Find a GE distributor in your area and have them order you a new INTERIOR for whatever their current product line is that matches your needs. The box dimensions haven't changed enough in 40 years to be a problem, a new interior (and cover) should drop right in.

You also have what's called a "split bus" installed there; the lower section of the panel is protected by a breaker in the upper section. There are two main reasons for this, one of which is not in play here, the other of which is something you need to determine if it applies.

The main reason for a "split bus" panel is to take advantage of what's called the "6 hand rule" meaning that if a firefighter needs to kill all power in your building, they only have to move their hand 6 times. So when a panel doesn't have a "Main Breaker" (as yours doesn't), then the top 6 spaces are all supposed to be 2 pole breakers, and one of those 2 pole breakers then feeds the bottom section where all the single pole breakers are. Your setup already violates that, you have 10 handles up top. Maybe that's because it has been changed by someone who didn't understand, who knows but that is already a violation if that was the original reason.

The other reason for doing a split bus is if you have a backup generator (or now a Solar Power system) in which you only want to power SOME of the loads when under the backup source. That too does not appear to be the case here because that typically needs to have some sort of interlocking system to isolate the unwanted parts of the system when connecting that backup source, and I don't see anything like that. But only you can tell for sure.

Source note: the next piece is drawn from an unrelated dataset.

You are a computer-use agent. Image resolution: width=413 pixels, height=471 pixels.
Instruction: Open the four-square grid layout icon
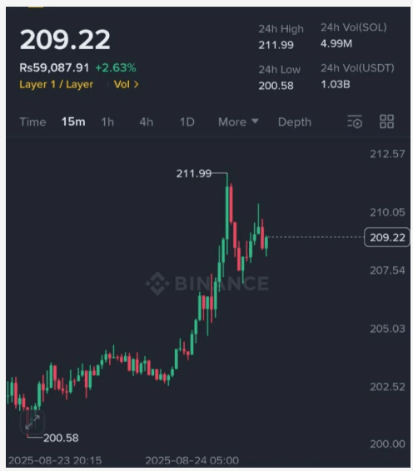pos(386,121)
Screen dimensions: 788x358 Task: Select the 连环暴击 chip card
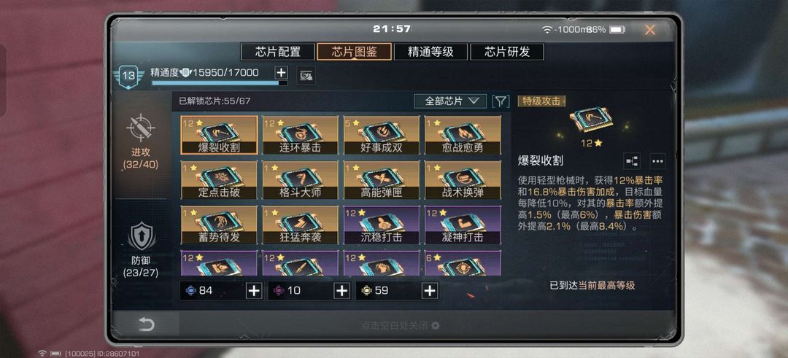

So in all likelihood you can get a more standard GE panel interior with enough spaces (20) and that will fit in that box. If it were me, I would get one with a Main Breaker now rather than rely on that 6 hand rule issue and trying to rearrange all of the circuits so that there are only 6 breakers on the upper half, but you may not have enough physical space in the box for that. If that's the case, you may just need to change out to a new box too. But GE has not changed the breakers themselves, so by sticking with GE you can re-use those and save yourself some money.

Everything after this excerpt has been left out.